There were beautiful moments, too, like a food drop in Holland. When the Nazis withdrew from Holland, they took all the food they could find. The Dutch were starving, and Sievert’s plane and others dropped packages of food. He fondly remembers seeing the people run to the packages and blow kisses to the low-flying planes.
Then, finally, came V-E Day. Sievert and his fellow soldiers celebrated by climbing on wheat stacks and lighting them on fire.
Sievert, now 87, was awarded an Air Medal and three Bronze Stars for his service during the war. When he came home, he went to MU on the GI Bill and graduated in 1948.
REX BANDY: DEATH’S SMELL AT IWO JIMA
While the war raged on in Europe, other heroes did what they were called to do in the Pacific theater.
Rex Bandy was originally from Arkansas but has lived in the Columbia area for 40 years. He was a medic in the Pacific during the war, working on a hospital ship after he got his medical corps training at Balboa Park in San Diego, Calif.
Aboard the USS Samaritan, the medics rotated jobs so they could develop a variety of skills. Bandy worked in the laboratory, surgery, pharmacy, laundry and X-ray departments.
“You had to do it all,” he said.
Bandy sometimes had to go ashore on rescue missions to bring back wounded.
“We were at Saipan, and we took on 900 casualties when we only had a capacity for 350,” said Bandy, whose official rank was Pharmacist’s Mate Third Class. “They were stacked all over the deck, any place we could squeeze them.”
The sea itself was a danger.

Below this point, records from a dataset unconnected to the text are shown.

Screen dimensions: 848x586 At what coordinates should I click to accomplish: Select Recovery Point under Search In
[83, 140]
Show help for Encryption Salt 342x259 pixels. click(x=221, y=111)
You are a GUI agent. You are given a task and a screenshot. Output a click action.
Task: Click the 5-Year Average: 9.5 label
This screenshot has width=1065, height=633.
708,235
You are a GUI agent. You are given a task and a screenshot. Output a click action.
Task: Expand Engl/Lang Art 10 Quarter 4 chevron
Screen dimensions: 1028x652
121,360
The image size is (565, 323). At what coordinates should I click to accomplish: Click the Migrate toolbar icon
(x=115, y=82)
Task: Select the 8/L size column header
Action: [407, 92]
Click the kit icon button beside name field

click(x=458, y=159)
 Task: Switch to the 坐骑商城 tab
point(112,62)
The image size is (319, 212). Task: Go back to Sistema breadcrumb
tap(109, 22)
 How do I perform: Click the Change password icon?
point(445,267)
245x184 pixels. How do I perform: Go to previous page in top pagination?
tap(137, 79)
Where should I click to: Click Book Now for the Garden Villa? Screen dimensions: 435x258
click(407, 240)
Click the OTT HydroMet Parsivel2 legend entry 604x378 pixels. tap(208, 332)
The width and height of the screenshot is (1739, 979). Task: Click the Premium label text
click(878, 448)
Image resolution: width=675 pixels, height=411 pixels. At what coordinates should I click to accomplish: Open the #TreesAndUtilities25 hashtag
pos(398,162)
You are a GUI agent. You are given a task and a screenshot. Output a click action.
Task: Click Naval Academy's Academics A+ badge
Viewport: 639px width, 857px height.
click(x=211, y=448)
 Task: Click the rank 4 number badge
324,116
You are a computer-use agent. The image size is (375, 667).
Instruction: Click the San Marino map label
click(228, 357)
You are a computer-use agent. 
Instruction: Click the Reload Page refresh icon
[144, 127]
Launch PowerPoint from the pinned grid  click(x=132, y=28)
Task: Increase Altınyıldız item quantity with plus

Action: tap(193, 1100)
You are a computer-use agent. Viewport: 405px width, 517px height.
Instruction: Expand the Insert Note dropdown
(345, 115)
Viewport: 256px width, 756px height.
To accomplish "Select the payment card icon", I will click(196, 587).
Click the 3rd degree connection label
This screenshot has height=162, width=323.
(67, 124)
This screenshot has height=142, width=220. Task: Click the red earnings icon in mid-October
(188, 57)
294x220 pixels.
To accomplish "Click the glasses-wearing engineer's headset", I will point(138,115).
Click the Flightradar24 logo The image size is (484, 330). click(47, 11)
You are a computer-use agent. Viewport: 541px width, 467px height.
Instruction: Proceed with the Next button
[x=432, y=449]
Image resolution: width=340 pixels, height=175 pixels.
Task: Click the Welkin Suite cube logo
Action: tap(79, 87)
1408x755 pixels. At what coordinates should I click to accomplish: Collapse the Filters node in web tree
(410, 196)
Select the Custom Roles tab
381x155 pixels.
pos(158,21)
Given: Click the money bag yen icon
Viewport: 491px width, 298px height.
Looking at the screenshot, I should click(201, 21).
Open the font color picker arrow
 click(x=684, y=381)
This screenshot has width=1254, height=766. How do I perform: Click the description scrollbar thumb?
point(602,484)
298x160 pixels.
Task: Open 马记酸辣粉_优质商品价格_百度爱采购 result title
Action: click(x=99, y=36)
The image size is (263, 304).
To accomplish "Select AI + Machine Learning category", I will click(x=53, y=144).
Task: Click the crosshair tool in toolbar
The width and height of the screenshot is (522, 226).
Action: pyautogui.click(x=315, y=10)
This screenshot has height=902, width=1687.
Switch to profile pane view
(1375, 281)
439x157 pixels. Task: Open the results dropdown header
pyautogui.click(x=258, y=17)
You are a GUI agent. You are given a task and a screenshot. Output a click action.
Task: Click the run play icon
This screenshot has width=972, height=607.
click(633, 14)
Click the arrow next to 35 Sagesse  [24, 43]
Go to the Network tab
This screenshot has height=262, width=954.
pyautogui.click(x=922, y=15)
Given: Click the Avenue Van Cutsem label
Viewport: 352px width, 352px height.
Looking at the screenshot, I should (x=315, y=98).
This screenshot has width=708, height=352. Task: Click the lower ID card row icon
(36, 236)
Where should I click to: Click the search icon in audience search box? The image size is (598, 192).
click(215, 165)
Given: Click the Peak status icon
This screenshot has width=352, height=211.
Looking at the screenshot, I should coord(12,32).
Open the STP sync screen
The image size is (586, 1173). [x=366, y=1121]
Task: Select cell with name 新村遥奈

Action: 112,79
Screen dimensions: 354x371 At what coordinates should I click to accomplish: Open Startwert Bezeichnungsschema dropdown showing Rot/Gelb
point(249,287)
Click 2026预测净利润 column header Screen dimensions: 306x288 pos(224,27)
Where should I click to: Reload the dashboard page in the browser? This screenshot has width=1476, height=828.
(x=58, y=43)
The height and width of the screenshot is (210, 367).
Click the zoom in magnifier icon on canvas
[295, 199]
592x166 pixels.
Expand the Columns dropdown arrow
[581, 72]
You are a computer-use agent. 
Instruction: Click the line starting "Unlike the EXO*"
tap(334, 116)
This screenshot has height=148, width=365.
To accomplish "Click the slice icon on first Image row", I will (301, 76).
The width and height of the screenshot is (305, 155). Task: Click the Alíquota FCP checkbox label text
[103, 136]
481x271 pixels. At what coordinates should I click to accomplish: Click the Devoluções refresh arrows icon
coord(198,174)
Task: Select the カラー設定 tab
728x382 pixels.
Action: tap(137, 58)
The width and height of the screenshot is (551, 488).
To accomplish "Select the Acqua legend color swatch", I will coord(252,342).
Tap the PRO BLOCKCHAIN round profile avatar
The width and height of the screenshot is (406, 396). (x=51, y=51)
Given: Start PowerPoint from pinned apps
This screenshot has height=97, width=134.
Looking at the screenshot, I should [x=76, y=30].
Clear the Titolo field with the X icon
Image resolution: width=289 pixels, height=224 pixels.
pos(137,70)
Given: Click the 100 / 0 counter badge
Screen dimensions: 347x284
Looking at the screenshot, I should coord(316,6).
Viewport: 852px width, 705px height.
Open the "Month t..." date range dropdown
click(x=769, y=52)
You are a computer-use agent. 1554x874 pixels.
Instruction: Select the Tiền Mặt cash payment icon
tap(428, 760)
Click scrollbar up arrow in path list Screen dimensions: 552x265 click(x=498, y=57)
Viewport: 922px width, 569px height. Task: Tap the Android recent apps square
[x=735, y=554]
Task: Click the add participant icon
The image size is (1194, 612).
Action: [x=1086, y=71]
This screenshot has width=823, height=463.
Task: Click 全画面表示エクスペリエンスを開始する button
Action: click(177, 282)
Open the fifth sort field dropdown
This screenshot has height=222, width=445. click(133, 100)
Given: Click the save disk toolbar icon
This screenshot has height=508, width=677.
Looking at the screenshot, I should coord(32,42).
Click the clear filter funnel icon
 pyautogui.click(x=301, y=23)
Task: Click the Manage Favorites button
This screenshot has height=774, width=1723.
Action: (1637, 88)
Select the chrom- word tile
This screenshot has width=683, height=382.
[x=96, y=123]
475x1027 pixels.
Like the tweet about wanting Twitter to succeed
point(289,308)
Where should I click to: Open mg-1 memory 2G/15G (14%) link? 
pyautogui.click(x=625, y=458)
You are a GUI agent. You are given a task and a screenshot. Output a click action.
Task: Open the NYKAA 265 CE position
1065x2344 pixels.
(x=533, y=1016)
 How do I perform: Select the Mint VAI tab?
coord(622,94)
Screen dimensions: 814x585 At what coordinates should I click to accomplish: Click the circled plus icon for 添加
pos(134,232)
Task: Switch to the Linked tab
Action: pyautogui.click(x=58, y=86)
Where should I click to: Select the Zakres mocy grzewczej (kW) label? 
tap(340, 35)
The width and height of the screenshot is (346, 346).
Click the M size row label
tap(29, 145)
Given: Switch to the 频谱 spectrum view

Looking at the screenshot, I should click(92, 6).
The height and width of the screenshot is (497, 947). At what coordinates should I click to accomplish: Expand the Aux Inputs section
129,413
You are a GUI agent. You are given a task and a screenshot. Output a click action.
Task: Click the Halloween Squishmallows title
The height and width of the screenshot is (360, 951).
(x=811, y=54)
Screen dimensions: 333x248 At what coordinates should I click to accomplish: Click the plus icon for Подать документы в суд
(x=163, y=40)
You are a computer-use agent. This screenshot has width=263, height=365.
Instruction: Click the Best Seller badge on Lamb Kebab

Once, during a tropical storm, Bandy’s hospital ship hit a reef in the Solomon Islands. The boat was full of wounded men and didn’t have nearly enough lifeboats, and the waters were shark-infested. Bandy said he was never scared for himself during the war, but he was scared for all those wounded that day.
“We managed to back off the reef and proceed to a floating dry dock,” he said. “We had to go about five knots an hour. The bow was busted, but we sealed off that compartment to keep it from flooding the whole ship.”
Bandy went ashore for several rescue missions at Iwo Jima, one of the most iconic military victories in American history. He said the smell at Iwo Jima was very bad — a combination of the island’s natural sulfur smell, the smell of death and the sickening smell of Americans burning Japanese out of tunnels and caves on the island.
On V-J Day, Bandy’s ship arrived in Portland, Ore., with a load of wounded men from Okinawa. He was part of a celebration there and said he “kissed 10,000 women.” As the ship went up the Columbia River, people on the banks waved at the soldiers passing by.
After the war, Bandy was stationed in Japan and saw for himself the valley at Nagasaki and the effects of the atomic bomb dropped there. Much of what he saw was knocked down or melted. Bandy said he saw spots where people had been.
“Veterans don’t like to talk too much about combat,” Bandy said. “There’s a reason for that. When you go into the military you give up your individuality for the unit. You get a new haircut and you wear the same uniform. You’re no longer an individual, you’re part of the group. You become so close-knit that if one of your buddies gets killed, it’s almost just as bad as being killed yourself. That’s why veterans don’t ever talk very much. They just don’t want to talk about it. People don’t really care. They don’t understand. They know it was rough. Why bore them with it?”
Now 82, Bandy plans to paint scenes from the war and then write about them. He said he will focus on “pleasant scenes” from his experiences and has plans for three images so far: one of Hawaiian women putting leis on wounded solders, one of receiving whole blood for transfusions at Iwo Jima and one of a place he saw once in the Vanuatu Islands — a place he dubbed “The Gates of Heaven.”
“The lemons grew as big as oranges,” he recalled warmly, “and the oranges grew as big as grapefruits.”